Upon signing the first U.S. arms agreement with Israel in 1962, John F. Kennedy assured Golda Meir that the United States had "a special relationship with Israel in the Middle East," comparable only to that of the United States with Britain. After more than five decades such a statement might seem incontrovertible-and yet its meaning has been fiercely contested from the first.
A Shadow over Palestine brings a new, deeply informed, and transnational perspective to the decades and the cultural forces that have shaped sharply differing ideas of Israel's standing with the United States-right up to the violent divisions of our day. Focusing on the period from 1960 to 1985, author Keith P. Feldman reveals the centrality of Israel and Palestine in postwar U.S. imperial culture. Some representations of the region were used to manufacture "commonsense" racial ideologies underwriting the conviction that liberal democracy must coexist with racialized conditions of segregation, border policing, poverty, and the repression of dissent. Others animated vital critiques of these conditions, often forging robust if historically obscured border-crossing alternatives.

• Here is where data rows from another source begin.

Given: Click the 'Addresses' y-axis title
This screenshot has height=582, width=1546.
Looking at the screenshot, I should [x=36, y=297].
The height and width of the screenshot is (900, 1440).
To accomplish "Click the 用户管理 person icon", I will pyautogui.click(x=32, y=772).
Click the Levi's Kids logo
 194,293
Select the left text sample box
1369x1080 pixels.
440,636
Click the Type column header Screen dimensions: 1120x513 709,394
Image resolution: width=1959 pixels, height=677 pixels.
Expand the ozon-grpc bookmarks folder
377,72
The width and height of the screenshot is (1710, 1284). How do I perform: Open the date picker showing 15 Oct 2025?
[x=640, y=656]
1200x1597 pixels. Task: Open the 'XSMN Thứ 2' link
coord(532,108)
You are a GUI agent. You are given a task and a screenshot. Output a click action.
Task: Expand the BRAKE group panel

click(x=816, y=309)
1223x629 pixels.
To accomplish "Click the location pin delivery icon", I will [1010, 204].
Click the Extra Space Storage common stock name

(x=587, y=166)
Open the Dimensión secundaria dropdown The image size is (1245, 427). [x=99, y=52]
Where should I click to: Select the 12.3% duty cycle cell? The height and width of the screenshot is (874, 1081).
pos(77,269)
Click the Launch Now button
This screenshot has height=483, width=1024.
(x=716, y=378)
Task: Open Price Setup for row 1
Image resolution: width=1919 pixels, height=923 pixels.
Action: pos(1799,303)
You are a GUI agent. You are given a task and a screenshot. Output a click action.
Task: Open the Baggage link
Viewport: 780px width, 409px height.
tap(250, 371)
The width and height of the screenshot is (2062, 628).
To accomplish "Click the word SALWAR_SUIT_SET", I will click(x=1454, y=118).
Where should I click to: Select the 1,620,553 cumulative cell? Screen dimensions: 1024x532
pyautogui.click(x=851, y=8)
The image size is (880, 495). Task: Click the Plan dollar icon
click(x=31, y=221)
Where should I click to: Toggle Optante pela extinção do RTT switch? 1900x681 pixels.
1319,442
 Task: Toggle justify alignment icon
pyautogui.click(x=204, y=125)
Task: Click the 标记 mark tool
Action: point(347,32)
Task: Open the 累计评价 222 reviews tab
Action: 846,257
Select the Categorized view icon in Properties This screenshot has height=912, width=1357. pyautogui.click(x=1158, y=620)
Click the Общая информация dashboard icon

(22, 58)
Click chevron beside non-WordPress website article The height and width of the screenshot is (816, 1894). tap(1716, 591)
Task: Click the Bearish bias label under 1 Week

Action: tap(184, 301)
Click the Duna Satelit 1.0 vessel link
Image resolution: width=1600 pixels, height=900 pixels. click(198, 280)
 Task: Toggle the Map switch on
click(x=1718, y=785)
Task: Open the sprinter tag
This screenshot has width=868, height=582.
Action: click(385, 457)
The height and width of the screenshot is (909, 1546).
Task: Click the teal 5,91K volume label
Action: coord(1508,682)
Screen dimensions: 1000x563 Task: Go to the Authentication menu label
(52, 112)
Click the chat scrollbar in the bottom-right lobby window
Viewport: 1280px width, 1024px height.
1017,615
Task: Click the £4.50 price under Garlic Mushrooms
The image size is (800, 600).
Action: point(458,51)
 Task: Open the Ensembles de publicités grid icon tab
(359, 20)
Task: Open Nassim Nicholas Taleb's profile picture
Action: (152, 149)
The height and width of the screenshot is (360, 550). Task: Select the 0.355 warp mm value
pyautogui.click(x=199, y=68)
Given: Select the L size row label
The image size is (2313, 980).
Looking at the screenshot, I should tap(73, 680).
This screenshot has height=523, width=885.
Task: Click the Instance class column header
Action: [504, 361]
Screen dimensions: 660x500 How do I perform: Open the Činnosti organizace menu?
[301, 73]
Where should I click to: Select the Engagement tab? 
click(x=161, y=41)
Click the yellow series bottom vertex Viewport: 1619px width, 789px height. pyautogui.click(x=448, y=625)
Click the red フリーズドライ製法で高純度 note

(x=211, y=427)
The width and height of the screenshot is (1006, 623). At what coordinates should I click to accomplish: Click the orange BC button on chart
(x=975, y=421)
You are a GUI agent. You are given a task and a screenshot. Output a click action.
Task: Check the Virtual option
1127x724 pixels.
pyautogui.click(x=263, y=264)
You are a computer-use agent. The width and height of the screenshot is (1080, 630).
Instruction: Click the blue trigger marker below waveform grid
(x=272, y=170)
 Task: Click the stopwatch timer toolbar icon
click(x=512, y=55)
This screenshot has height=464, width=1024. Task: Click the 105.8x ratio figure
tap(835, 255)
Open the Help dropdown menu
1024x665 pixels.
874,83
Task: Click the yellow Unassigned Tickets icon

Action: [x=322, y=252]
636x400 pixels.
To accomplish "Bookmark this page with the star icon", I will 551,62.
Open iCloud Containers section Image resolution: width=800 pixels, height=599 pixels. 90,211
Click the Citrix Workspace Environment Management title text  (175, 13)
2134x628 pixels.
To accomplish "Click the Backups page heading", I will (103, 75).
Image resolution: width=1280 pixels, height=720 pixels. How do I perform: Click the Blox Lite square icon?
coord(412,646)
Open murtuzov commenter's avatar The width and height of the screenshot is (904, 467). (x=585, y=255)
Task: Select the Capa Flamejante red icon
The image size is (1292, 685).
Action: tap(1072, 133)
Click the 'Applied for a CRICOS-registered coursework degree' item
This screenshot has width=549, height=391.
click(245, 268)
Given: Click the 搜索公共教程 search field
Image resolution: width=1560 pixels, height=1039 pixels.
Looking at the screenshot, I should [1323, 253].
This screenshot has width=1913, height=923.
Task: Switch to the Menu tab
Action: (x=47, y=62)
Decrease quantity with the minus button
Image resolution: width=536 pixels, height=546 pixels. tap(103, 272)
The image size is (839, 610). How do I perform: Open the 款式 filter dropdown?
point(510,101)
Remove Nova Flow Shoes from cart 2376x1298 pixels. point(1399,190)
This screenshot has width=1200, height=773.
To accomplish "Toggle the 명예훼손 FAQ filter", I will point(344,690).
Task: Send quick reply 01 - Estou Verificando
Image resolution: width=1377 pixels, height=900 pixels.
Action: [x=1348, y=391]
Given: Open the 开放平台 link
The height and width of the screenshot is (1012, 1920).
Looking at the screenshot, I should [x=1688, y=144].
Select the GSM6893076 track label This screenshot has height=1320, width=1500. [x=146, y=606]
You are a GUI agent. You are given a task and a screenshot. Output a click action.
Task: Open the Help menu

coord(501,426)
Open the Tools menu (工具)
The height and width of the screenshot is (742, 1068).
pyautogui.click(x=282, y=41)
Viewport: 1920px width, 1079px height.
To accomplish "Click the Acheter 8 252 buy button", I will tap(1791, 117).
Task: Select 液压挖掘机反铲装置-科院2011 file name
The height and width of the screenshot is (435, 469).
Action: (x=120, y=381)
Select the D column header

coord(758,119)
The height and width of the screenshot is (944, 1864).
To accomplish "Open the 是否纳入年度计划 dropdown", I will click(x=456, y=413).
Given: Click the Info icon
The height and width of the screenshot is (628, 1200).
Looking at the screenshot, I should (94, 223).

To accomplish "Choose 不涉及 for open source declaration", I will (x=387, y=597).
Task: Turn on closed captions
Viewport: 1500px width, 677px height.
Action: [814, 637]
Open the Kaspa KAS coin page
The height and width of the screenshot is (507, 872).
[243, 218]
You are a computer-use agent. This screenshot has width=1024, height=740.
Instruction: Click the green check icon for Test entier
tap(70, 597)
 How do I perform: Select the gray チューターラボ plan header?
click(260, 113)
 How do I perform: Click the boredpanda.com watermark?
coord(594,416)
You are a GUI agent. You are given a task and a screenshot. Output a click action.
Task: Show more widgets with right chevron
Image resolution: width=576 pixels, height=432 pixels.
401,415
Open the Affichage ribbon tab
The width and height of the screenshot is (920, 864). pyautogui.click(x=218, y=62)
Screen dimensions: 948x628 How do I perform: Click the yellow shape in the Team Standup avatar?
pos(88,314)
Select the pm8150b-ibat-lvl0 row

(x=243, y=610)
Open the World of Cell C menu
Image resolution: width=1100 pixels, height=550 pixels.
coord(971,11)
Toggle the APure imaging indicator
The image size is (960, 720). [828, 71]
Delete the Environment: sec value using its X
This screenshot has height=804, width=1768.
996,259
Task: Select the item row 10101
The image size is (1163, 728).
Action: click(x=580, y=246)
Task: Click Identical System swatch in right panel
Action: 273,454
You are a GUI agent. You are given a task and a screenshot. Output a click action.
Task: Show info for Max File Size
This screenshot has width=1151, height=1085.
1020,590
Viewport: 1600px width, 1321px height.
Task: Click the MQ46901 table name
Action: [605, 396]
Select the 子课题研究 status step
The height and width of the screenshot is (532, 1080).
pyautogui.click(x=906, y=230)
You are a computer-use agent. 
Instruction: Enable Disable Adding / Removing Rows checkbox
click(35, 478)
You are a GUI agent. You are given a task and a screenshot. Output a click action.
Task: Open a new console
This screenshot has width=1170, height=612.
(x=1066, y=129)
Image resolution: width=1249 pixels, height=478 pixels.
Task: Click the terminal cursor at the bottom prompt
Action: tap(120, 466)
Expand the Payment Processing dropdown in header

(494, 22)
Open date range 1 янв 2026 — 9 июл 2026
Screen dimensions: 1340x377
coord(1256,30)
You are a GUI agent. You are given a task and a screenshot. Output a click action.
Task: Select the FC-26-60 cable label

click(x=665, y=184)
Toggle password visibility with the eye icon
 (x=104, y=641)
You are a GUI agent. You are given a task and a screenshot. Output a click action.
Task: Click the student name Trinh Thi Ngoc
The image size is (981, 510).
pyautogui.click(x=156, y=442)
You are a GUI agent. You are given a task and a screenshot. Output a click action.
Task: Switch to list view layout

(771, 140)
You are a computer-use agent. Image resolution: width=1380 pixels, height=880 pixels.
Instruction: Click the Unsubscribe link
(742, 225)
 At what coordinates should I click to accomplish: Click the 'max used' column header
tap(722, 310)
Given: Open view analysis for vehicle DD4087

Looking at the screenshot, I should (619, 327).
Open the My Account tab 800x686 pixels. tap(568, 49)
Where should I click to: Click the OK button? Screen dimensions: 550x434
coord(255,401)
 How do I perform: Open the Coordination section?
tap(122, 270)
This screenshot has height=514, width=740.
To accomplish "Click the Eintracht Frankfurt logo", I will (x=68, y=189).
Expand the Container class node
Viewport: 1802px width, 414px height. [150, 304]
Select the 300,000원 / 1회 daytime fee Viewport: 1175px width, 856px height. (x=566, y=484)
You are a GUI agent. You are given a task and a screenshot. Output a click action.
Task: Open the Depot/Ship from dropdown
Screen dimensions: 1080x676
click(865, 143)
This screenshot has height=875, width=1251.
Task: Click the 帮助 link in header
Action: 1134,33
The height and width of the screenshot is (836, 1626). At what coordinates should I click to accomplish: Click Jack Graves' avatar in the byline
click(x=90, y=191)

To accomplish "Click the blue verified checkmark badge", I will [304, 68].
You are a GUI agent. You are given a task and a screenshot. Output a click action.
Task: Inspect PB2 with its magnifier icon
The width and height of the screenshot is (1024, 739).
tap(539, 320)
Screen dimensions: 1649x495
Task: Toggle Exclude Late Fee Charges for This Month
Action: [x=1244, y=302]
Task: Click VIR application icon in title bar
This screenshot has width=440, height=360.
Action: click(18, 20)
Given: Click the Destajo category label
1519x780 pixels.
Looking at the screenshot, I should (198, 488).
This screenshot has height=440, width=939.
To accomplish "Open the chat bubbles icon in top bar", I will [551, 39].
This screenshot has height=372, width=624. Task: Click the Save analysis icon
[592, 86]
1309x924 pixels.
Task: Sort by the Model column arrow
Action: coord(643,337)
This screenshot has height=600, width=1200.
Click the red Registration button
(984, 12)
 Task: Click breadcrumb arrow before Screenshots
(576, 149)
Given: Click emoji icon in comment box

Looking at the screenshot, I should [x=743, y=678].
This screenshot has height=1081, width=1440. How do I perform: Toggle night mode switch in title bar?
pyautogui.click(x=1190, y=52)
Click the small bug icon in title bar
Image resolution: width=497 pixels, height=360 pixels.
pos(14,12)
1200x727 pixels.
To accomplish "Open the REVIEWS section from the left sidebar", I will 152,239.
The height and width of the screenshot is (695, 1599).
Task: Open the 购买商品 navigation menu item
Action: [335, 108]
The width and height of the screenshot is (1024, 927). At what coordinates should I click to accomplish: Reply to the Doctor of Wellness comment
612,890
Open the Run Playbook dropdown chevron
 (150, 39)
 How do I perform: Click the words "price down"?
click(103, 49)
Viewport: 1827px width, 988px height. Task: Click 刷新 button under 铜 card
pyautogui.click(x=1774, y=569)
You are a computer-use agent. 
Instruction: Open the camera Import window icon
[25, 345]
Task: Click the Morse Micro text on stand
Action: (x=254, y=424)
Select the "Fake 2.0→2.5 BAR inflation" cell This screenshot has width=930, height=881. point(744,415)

In this rich cultural history of the period, Feldman deftly analyzes how artists, intellectuals, and organizations-from the United Nations, the Black Panther Party, and the Association of Arab American University Graduates to James Baldwin, Daniel Patrick Moynihan, Edward Said, and June Jordan-linked the unfulfilled promise of liberal democracy in the United States with the perpetuation of settler democracy in Israel and the possibility of Palestine's decolonization.
In one of his last essays, published in 2003, Edward Said wrote, "In America, Palestine and Israel are regarded as local, not foreign policy, matters." A Shadow over Palestine maps the jagged terrain on which this came to be, amid a wealth of robust alternatives, and the undeterred violence at home and abroad that has been unleashed as a result of this special relationship.